Dort käme es, so die FDP-Fraktion im Landtag, „immer wieder zu Verwerfungen und Unregelmäßigkeiten bei der Anwendung des Nebentätigkeitsrechts“. Die DHBW wiederum hat allerdings mitgeteilt, dass alle Vorwürfe hochschulintern geprüft und aufgearbeitet werden und dass das Wissenschaftsministerium regelmäßig über die Fortschritte und Ergebnisse der Prüfung informiert wird.

Der Rechnungshof hat einzelne Details von Nebentätigkeiten durchleuchtet und verschiedene Verfahrensfehler festgestellt. „Während bei der Versagung von Nebentätigkeiten die maßgeblichen rechtlichen Gründe und Ermessenserwägungen zumeist umfassend dokumentiert wurden, haben es die Rektorate der Hochschulen häufig versäumt, die maßgeblichen Erwägungen bei der Genehmigung von Nebentätigkeiten in den Akten zu dokumentieren“, schreiben die Prüfer. Sie beklagten, dass dies die Kontrolle der Entscheidungen durch die Aufsicht erschwere. Außerdem werde die Handlungsfähigkeit der Rektorate im Falle des Widerrufs und der Verlängerung der Genehmigungen eingeschränkt.
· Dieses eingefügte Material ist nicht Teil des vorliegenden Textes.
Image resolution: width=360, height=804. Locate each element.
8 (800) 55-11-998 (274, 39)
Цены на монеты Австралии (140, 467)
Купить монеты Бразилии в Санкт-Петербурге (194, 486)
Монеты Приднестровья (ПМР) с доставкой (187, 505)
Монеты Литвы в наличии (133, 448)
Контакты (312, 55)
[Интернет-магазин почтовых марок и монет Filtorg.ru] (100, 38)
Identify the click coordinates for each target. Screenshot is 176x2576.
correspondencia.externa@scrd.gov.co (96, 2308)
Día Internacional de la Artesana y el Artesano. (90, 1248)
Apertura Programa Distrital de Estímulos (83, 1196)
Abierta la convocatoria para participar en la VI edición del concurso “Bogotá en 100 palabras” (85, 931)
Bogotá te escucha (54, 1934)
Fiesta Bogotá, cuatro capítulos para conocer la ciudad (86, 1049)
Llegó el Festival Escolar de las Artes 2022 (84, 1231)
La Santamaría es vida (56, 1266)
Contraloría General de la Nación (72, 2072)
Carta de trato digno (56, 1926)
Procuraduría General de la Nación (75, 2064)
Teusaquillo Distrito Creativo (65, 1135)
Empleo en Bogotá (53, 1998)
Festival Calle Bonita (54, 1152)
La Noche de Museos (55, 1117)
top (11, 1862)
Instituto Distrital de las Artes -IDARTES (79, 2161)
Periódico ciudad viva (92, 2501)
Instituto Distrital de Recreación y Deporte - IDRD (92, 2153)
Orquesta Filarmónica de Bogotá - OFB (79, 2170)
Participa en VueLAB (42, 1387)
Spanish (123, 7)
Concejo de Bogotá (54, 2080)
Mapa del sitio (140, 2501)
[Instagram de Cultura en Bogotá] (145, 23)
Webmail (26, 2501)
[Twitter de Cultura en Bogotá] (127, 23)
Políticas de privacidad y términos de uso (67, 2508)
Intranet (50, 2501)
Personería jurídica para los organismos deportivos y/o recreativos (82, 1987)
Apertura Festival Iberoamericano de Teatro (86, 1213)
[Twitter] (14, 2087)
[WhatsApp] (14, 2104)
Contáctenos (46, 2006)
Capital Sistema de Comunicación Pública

Inanspruchnahme von Räumlichkeiten war an der Hochschule Ludwigsburg Thema

Schon im Zusammenhang mit der Zulagen-Affäre an der Hochschule für öffentliche Verwaltung und Finanzen in Ludwigsburg war die Inanspruchnahme von Räumlichkeiten Thema. „Will ein Professor bei der Ausübung einer Nebentätigkeit Ressourcen der Hochschule nutzen, etwa Räume, Personal, Geräte“, heißt es in der Denkschrift, „so bedarf dies der vorherigen Erlaubnis durch die Rektorate oder das Wissenschaftsministerium.“

Im Regelfall sei für die Nutzung dieser Ressourcen eine angemessene Vergütung an die Hochschule zu entrichten, was aber „in mehreren Fällen“ nicht geschehen sei. Und weiter: „In einigen Fällen führte dies zu Nachzahlungen in jeweils fünfstelliger Höhe.“

Wissenschaftsministerium will Hochschulen stärker beraten

Besonders heikel sind Nebentätigkeiten an der eigenen Hochschule. Das geltende Recht lässt die nur in wenigen Ausnahmefällen zu. Der Rechnungshof hat beanstandet, dass „vereinzelt“ Professoren, die im Hauptamt nicht ihr volles Deputat erbracht hatten, gleichwohl für Nebentätigkeiten in der Weiterbildung vergütet wurden. Und der Rechnungshof hat beanstandet – das löste auch die Debatte rund um die DHBW aus – , wie Hochschulen ihren Akademischen Mitarbeitern Lehraufträge erteilt haben.

Einzelheiten wurden ebenfalls noch einmal klargelegt: So sei es etwa nicht zulässig, bei Nebentätigkeiten ohne Einwilligung der Hochschule die Adresse der Hochschule als Firmenanschrift oder amtliche Hochschulembleme zu verwenden, „um der eigenen Nebentätigkeit einen quasi-amtlichen Anstrich zu geben“, so die Prüfer.

Das Wissenschaftsministerium kündigte an, Hochschulen künftig stärker zu beraten und zu unterstützen. Und es stimmt mit dem Bericht des Rechnungshof darin überein, dass die rechtlichen Vorgaben des Beamtenrechts einschließlich des Nebentätigkeitsrechts strikt zu beachten und einzuhalten sind.

Zudem dürfe die Erfüllung dienstlicher Pflichten nicht unter Nebentätigkeiten leiden. Der Wissenschaftsausschuss fordert, jetzt unmissverständlich „durch geeignete Maßnahmen sicherzustellen, dass die Rektoren der Hochschulen bei der Erteilung von Nebentätigkeitsgenehmigungen an Professoren das geltende Recht einhalten“.

Hochschulen schon 2005 zur genauen Prüfung gemahnt
„Vor dem Hintergrund der Prüfungsfeststellungen empfiehlt der Rechnungshof, die Hochschulen und Berufsakademien im Wege der Fachaufsicht anzuhalten, auch bei der Genehmigung von Nebentätigkeiten der Professoren die gesetzlichen Bestimmungen des Nebentätigkeitsrechts vollständig und genau anzuwenden, insbesondere Nebentätigkeiten nur in dem vom Gesetz zugelassenen Umfang zu genehmigen“, schrieben die Prüfer schon 2005.
Es müsse vor allem auch dafür gesorgt werden, bei der Durchführung von Verbundprojekten mit Unternehmen, an denen Professoren finanziell beteiligt sind, Interessenkollisionen zu vermeiden, so die Prüfer.